TEXTO FORNECIDO
A era tecnológica tornou ainda
mais complexas as discussões sobre a forma de se relacionar do ser humano. Com
a internet, ter contato dá menos trabalho, a distância não parece
intransponível, e é possível até mesmo o cultivo de laços com pessoas que nem
sequer conhecemos pessoalmente. Mas até que ponto o contato propiciado pela
tecnologia supre, de fato, as necessidades afetivas do homem? Qual é a medida
para não se deixar adoecer pelas relações estabelecidas on-line?
O questionamento – comum,
considerando o aprofundamento de contradições nas relações sociais da
atualidade – é um dos pontos tocados pelo filósofo Luiz Felipe Pondé em
entrevista à Deutsche Welle Brasil. Sem fazer ataques ferrenhos à interação das
pessoas nas redes sociais, Pondé reflete sobre o sentimento generalizado de
solidão da sociedade contemporânea, e critica a dificuldade encontrada pelos
jovens em desenvolver a generosidade e realizar concessões ao se relacionar.
Luiz Felipe Pondé e
psicanalista, filósofo, Ph.D em Epistemologia pela Universidade de Tel Aviv, e
trabalha hoje como professor na Pontifícia Universidade de São Paulo e na Fundação
Armando Álvares Penteado. O pensador brasileiro escreve semanalmente para a
Folha de S.Paulo e já publicou diversas obras, como O homem insuficiente,
Crítica e profecia, Conhecimento na Desgraça e Ensaios de filosofia da
religião.

INSTRUÇÃO
Escreva a continuação do texto sobre as relações humanas na era tecnológica, começando logo após a última frase apresentada.

LINHAS FORNECIDAS
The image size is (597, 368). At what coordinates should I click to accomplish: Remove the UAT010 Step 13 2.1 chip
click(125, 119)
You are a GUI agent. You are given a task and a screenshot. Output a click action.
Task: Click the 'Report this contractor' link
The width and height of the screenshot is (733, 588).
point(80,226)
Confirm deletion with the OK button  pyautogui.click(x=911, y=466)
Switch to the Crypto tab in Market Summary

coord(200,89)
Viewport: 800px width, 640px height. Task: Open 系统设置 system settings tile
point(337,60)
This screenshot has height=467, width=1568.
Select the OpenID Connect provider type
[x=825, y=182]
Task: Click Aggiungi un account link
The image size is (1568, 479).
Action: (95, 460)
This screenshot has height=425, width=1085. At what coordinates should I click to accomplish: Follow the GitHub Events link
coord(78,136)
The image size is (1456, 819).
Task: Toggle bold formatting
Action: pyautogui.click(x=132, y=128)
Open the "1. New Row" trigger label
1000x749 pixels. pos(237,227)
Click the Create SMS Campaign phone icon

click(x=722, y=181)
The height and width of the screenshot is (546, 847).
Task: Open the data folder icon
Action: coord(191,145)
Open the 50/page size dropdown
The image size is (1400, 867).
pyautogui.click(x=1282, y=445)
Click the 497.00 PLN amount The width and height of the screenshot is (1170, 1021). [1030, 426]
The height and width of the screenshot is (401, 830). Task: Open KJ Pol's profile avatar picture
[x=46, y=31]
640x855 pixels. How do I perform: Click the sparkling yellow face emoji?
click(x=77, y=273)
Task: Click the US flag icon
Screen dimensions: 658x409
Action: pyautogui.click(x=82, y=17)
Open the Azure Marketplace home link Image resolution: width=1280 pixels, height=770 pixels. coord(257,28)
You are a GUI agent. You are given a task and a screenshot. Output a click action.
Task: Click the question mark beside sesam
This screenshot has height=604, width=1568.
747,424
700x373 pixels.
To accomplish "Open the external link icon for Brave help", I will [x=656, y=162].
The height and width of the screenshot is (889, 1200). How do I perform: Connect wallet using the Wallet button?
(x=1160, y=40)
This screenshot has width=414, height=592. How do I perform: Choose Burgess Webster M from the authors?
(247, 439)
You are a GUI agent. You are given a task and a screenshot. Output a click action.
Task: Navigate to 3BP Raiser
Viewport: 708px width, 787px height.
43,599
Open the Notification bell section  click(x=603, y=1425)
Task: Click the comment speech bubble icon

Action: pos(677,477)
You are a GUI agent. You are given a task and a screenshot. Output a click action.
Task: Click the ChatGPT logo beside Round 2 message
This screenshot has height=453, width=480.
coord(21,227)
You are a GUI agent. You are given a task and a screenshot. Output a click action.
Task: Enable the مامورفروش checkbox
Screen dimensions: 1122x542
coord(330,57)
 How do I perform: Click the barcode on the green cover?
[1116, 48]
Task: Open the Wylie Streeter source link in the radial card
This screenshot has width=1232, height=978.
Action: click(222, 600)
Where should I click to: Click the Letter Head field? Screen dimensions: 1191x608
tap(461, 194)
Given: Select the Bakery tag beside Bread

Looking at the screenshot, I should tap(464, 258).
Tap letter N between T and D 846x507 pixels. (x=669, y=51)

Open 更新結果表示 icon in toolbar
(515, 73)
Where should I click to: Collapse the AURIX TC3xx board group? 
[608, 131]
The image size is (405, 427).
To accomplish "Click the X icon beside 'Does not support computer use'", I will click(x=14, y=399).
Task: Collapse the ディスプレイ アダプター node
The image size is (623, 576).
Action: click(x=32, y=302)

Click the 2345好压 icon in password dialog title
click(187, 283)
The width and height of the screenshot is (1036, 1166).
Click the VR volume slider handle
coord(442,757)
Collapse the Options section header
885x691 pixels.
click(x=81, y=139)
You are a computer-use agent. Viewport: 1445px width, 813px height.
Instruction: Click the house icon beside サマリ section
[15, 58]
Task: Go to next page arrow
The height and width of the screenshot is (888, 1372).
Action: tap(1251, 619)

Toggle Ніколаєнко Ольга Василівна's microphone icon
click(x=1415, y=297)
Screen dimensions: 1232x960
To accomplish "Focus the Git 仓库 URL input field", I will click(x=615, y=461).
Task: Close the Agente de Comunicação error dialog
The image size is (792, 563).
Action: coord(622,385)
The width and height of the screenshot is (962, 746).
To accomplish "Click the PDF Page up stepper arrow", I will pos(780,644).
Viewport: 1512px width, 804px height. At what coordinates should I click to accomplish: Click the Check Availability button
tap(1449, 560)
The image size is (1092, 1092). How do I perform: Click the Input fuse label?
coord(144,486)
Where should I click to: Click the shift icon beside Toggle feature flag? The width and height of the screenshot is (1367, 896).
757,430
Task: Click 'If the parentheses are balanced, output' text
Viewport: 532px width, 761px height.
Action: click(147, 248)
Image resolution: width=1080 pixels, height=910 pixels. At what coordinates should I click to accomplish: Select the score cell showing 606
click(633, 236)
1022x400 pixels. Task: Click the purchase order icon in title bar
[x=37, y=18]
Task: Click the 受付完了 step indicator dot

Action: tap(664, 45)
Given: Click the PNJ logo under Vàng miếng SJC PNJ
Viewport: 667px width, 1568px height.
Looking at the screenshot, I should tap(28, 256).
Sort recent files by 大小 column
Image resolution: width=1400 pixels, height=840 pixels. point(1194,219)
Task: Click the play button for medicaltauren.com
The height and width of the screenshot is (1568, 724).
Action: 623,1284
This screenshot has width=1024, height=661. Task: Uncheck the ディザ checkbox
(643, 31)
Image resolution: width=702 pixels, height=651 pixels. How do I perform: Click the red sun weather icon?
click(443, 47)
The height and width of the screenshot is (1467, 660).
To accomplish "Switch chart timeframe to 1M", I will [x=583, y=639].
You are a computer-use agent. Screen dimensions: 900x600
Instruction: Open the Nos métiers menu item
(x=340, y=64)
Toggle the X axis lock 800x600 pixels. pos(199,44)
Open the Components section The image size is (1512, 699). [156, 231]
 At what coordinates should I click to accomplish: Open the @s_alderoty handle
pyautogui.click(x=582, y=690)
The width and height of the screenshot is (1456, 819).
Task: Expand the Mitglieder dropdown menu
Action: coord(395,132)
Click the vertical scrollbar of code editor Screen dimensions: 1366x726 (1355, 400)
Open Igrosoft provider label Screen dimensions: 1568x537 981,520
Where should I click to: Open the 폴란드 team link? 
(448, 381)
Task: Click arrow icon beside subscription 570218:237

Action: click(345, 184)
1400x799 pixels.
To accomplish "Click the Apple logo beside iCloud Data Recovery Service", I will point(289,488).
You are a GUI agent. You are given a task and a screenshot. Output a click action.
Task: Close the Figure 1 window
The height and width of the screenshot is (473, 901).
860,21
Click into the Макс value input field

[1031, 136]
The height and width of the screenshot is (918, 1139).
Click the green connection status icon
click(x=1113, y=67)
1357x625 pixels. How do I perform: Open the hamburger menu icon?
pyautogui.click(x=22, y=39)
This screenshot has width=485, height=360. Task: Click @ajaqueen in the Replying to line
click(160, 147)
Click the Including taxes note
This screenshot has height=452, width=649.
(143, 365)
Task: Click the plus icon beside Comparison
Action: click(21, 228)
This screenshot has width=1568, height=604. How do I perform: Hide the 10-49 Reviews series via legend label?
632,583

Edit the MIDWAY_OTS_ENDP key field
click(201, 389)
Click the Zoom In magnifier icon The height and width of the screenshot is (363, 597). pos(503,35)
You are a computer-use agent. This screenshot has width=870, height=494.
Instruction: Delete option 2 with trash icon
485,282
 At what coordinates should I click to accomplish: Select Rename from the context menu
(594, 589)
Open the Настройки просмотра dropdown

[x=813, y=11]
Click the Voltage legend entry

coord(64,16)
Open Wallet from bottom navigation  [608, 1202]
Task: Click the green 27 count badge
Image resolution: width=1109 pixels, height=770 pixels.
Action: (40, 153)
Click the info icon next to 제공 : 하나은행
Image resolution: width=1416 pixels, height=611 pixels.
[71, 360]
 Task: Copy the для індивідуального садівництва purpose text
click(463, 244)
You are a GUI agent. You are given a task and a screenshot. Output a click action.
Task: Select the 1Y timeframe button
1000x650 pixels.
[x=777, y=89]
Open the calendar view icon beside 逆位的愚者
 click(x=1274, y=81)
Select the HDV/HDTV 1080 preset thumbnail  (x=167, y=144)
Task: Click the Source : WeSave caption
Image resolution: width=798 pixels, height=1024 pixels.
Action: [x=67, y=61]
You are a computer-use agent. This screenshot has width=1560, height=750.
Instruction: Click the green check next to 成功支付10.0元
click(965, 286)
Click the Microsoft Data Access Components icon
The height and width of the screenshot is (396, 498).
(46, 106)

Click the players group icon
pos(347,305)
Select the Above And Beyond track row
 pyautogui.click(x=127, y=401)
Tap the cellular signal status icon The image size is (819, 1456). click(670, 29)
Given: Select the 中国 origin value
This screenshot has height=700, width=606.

RESULTADO
Ser solteiro ou, como
diz o termo vigente, ser single está na moda? Por quê?
Toda hora inventam uma modinha
para dar um nome a um comportamento. Por exemplo, à dificuldade de partilhar a
vida com uma pessoa, agora se dá o nome de single; não é mais solteiro ou
sozinho, é single. E tem tanta gente single no mundo hoje porque as pessoas
estão exigentes demais, insatisfeitas, e porque a vida sozinho é mais possível,
mais barata. Para viver com uma pessoa, você tem de fazer concessões, precisa
ser corajoso, tem de investir na pessoa com todos os riscos que o
“investimento” traz. A vida single está na moda porque há um ônus enorme na
vida partilhada.
Quem é sozinho acaba
cada vez mais solitário?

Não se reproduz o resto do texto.